An April 2008 NEI survey found 59 percent of Americans surveyed think the US should “definitely” build more nuclear power plants. And 63 percent favor using nuclear power for US electricity while 33 percent oppose. All of these statistics and research and much more due diligence led us to this deal with AREVA. It was a well-thought out, well-researched effort.

My experience is that shipyards can get themselves into trouble by reaching too far for new business. What has proven to work, though, is when shipbuilders can find niche markets – markets where they have skills that are unique. The partnership with AREVA is such a market. It capitalizes on what we do at Northrop Grumman Shipbuilding in Newport News. We do the hard stuff right. We build large, complex machinery and we have a nuclear shipbuilding culture. AREVA is a global leader in electricity transmission and distribution. They need a supplier to manufacture these heavy components for their reactors. We have those capabilities, a location on the James River well-suited for barging components, and most importantly, a highly-skilled workforce. Once the AREVA Newport News facility is complete, we will have the capacity to manufacture heavy components for nuclear reactors for the commercial market. Our involvement builds upon Northrop Grumman’s commitment to national security by supporting the nuclear energy resurgence, fueling domestic economic growth, and meeting the demand for American energy independence.

This venture, with the Commonwealth of Virginia’s participation – that came in the form of financial support from Governor Kaine’s opportunity fund, a grant from the Virginia Investment Partnership program, and tax incentives – also means that we continue an important and critical investment in the manufacturing workforce in Virginia – a goal I believe everyone here today shares.

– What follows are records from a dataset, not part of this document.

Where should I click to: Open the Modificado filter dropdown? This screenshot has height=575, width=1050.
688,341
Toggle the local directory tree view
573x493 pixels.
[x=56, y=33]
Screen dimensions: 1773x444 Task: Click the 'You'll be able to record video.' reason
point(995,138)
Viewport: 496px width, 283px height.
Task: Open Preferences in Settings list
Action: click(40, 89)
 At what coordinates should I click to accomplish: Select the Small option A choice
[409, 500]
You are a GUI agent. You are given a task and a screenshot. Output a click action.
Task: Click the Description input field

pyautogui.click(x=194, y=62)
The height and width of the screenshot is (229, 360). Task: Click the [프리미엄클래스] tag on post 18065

It’s also a strong demonstration of Virginia investing in the businesses that are investing in work force development themselves. In summary, I’ve laid out some of the very real challenges we’re facing at Northrop Grumman Shipbuilding – challenges I feel certain are not ours alone and that many of you share. Yet I’m hopeful that I’ve also shown you that the solutions lie in working together – business with business and industry with government. Cooperative partnerships – arrangements that are mutually beneficial – are the ones that have the greatest chances of succeeding.

That doesn’t mean that they are easy – in fact, they are sometimes much harder to do. It just means that they end up being worth it. I’m confident that AREVA Newport News will be worth it.